Classic-rock artists and country music acts have been bailing on SeaWorld's Bands, Brew & Barbecue music fest left and right ever since several Change.org petitions were launched in response to the documentary. In December, parkgoers were met by a throng of protesters at SeaWorld's main entrance.
The documentary, which features several former SeaWorld trainers, exposes the park's inhumane practices with orcas. It chronicles how the park gets their killer whales, by separating mothers from calves. The film also shows how the whales are kept in small, cramped tanks and how at least one whale, a bull orca named Tilikum, was abused by other orcas while in the tanks. Tilikum eventually ended up killing three people over the years, including trainer Dawn Brancheau in 2010. According to the film, he is now kept in isolation at SeaWorld.

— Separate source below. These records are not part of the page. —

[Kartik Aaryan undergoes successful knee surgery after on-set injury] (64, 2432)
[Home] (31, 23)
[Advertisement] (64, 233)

SeaWorld itself has been busy fighting back through news releases and posting its own facts on its website.
In December, it told the media that the protests were nothing but "a coordinated campaign of digital harassment and does not in any sense represent the opinions of the American public."
SeaWorld also placed a full-page ad in major newspapers and launched a "The Truth About Blackfish" page on its website, where it combats the allegations made by the film with bullet points.
But the filmmakers are now taking the fight back to SeaWorld, challenging the park to debate the issues head-on.
The OPS new release states that the group understands that SeaWorld is "a multi-billion dollar corporation with shareholders and banks to answer to." But, the release says, SeaWorld still practices an antiquated form of animal entertainment. The group also maintains its accusation that the park separates orca families, and it invites the public to do its own research rather than just watch the film or just read SeaWorld's news releases.
"[The public] will reach the same conclusion we did," the OPS news release says.
OPS says it's willing to set up the debate whenever SeaWorld is ready.
We challenge SeaWorld to debate these issues with our teams in a public forum, which we will be happy to arrange. Throughout the production and theatrical release of Blackfish, SeaWorld has refused to directly engage with the film or its points in any public way, despite repeated invitations. Instead of releasing more PR spin, written statements, and online critiques (which often allow no comments), we encourage SeaWorld's leaders to step forward and address these issues openly and honestly in public debate. Let the public hear both sides of the argument (as we have always desired) and draw their own conclusions.
It would appear that shit, as the kids like to say, just got real.